EXERCISE BRIEF: Every line in the data below that includes "chevron" belongs in the answer, copied as it stands.

** DATASET EXCERPTS follows **

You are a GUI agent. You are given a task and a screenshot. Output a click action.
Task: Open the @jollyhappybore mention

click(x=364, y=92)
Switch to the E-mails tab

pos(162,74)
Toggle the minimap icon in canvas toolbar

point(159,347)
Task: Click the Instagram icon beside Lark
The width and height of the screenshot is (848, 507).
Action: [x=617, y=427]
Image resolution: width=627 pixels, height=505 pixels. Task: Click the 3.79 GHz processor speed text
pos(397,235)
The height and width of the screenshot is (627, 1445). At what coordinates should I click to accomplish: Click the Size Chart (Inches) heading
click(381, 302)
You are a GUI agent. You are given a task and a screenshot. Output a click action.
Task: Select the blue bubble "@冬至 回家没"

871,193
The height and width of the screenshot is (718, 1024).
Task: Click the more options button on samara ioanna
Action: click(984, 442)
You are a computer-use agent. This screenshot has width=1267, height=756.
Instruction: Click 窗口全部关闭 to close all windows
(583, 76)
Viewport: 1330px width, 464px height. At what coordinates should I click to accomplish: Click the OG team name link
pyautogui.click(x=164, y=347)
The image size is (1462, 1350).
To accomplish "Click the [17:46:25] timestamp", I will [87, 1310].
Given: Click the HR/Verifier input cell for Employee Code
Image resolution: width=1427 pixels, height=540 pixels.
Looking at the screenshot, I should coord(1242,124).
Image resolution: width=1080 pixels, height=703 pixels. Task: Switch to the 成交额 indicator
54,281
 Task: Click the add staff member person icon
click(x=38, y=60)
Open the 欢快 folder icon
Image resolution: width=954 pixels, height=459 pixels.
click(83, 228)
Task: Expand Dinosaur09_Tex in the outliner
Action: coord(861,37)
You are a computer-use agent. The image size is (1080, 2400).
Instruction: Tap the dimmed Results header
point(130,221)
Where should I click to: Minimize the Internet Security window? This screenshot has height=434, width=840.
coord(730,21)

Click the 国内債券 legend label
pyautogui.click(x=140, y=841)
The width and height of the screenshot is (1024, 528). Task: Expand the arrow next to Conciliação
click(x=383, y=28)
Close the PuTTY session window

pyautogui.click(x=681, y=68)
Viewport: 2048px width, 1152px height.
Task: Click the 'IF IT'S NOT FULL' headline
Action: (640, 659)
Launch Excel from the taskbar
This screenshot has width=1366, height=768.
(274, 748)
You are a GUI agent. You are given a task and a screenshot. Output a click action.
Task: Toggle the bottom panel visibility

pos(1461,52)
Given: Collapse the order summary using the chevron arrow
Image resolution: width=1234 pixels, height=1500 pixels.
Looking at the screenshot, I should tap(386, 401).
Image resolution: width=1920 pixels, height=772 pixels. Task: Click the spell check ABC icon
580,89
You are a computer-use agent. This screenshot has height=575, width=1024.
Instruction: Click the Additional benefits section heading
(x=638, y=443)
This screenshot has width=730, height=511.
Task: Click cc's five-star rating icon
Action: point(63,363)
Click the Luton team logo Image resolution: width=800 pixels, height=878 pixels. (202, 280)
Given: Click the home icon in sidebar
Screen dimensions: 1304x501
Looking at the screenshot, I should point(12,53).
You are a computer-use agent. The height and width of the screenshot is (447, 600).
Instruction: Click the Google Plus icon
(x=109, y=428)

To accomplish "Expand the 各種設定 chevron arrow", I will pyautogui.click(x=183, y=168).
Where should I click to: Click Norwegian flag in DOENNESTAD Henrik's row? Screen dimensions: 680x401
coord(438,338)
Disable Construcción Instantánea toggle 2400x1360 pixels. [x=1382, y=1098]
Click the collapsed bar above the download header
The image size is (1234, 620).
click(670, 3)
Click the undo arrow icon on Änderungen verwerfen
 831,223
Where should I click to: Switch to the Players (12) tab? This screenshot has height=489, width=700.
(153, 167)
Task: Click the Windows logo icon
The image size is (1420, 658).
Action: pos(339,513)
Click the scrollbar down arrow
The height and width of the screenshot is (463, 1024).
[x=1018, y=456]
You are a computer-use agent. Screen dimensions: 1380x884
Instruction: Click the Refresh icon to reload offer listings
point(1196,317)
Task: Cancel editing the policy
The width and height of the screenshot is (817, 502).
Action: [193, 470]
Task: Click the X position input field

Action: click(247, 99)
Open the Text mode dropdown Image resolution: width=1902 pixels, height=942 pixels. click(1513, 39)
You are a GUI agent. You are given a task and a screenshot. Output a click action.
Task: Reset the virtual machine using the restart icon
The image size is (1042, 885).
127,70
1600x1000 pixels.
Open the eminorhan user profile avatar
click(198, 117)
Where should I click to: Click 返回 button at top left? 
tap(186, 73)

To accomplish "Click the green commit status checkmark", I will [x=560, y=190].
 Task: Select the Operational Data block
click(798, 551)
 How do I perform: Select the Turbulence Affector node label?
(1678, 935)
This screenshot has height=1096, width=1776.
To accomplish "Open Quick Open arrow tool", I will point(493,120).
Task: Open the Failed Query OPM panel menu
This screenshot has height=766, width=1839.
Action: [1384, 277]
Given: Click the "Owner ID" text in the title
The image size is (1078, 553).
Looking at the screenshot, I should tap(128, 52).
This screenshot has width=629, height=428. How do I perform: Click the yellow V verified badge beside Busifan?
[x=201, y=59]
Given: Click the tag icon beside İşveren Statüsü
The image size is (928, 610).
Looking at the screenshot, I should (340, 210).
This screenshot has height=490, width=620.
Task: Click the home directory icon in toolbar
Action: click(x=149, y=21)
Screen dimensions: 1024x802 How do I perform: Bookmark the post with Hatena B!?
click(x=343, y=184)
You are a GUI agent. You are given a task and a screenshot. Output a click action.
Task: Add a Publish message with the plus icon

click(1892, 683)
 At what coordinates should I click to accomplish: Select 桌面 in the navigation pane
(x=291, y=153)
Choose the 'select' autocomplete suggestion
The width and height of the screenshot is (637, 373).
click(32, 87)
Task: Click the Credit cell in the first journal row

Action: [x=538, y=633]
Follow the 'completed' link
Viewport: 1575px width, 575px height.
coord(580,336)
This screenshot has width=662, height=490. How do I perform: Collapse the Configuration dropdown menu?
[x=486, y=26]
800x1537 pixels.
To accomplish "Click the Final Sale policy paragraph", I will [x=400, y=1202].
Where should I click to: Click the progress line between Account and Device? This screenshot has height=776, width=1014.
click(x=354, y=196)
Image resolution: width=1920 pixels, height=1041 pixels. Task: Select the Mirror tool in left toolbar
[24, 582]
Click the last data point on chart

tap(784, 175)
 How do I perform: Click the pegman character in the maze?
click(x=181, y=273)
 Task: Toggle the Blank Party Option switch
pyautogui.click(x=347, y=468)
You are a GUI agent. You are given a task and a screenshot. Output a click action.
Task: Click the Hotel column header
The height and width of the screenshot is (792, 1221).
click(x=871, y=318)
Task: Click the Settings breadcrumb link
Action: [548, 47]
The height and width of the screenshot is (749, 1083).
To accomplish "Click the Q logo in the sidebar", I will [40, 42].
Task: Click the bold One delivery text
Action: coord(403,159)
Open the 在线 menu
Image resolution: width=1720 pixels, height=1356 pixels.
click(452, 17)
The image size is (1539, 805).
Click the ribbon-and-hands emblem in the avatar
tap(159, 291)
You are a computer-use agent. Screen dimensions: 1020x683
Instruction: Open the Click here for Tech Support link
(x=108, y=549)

** End of DATASET EXCERPTS **

RESPONSE TO THE EXERCISE:
Given: Collapse the order summary using the chevron arrow
To accomplish "Expand the 各種設定 chevron arrow", I will pyautogui.click(x=183, y=168).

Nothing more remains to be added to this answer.